Filme “Caminho do mar” entra em cartaz no Rio de Janeiro nesta quinta-feira

Jornal do Brasil BEBETO ABRANTES*, ESPECIAL PARA O JB

Começo com uma informação pouco difundida: 90% do abastecimento da cidade do Rio de Janeiro, ou melhor, do Grande Rio, dependem das águas do Rio Paraíba do Sul. Uns dizem que é um pouco mais, outros, que é um pouco menos, mas a faixa é essa. São quase 9 milhões de pessoas que dependem diretamente da saúde das águas do Paraíba do Sul. 

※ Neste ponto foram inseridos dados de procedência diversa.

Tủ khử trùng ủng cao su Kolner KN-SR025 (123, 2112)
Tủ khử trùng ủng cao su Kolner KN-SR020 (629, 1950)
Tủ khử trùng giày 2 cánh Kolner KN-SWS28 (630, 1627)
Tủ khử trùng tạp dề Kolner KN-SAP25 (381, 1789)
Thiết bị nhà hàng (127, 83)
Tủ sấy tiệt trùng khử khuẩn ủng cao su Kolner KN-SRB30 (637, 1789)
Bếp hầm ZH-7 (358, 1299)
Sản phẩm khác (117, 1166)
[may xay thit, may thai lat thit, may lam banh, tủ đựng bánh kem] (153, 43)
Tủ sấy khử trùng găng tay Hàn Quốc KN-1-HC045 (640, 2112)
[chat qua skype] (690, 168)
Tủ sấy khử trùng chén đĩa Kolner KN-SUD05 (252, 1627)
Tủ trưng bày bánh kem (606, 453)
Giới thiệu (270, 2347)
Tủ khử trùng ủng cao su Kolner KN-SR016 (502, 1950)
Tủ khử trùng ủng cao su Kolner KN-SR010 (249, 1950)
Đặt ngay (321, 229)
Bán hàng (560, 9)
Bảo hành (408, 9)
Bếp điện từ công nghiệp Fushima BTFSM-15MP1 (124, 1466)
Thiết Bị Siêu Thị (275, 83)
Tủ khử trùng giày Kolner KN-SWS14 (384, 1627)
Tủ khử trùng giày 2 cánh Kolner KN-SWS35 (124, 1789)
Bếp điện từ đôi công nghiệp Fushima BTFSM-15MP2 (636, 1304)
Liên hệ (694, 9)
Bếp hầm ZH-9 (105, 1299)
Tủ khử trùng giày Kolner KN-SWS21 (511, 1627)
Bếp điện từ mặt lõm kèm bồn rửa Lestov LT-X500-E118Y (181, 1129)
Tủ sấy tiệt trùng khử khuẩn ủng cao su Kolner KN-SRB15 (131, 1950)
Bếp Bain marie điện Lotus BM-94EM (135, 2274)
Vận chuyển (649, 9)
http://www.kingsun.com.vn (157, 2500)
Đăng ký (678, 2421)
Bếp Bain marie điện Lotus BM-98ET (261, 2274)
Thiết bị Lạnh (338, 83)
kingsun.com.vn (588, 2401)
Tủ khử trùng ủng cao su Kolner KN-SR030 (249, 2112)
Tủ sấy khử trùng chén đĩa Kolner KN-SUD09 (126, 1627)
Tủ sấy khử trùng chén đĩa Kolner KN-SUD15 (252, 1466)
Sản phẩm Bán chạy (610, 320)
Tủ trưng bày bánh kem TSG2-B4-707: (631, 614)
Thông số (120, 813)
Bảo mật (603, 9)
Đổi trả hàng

Isso porque, há 66 anos, em 1952, foi criada a Elevatória de Santa Cecília, em Barra do Piraí, que desvia dois terços do fluxo de água do rio, para um outro rio, o Guandu, que, com alguma licença poética, pode-se dizer que apenas era um “filete d’água”.

Sempre ouvi falar que a água que nos abastece, vinha do Guandu. Mas, que o fato dependia e era resultante dessa obra de transposição, só aprendi  quando fui convidado pela Juliana de Carvalho, da Bang filmes, a desenvolver um argumento e dirigir o filme sobre o Rio Paraíba do Sul, “Caminho do mar” (que entra em cartaz nos cinemas do Rio na próxima quinta-feira). 

Fazer documentários é, antes de tudo, aprender: aprender a observar, dialogar, pesquisar, conceituar, recortar e criar dispositivos, para não me alongar numa lista interminável de verbos (ações) fundamentais à produção de “filmes do real”. 

A dependência radical da cidade do Rio de Janeiro, e em larga medida de todo o estado, das águas do Paraíba do Sul, foi uma das coisas que aprendi no filme “Caminho do Mar”, entre outras que passo a descrever. 

O rio é sua bacia e não apenas seu curso. O Paraíba do Sul é formado por dois rios: o Paraitinga e o Paraibuna. A partir do momento em que eles se encontram e ultrapassam o dique da represa de Paraibuna (SP), forma-se o Paraíba do Sul. Sua bacia estende-se por três estados: São Paulo, Rio de Janeiro e Minas Gerais. Esse sistema é todo interligado, e o que afeta qualquer um de seus afluentes impacta também o curso do Paraíba. Todos os ecossistemas que compõem sua bacia merecem a mesma atenção.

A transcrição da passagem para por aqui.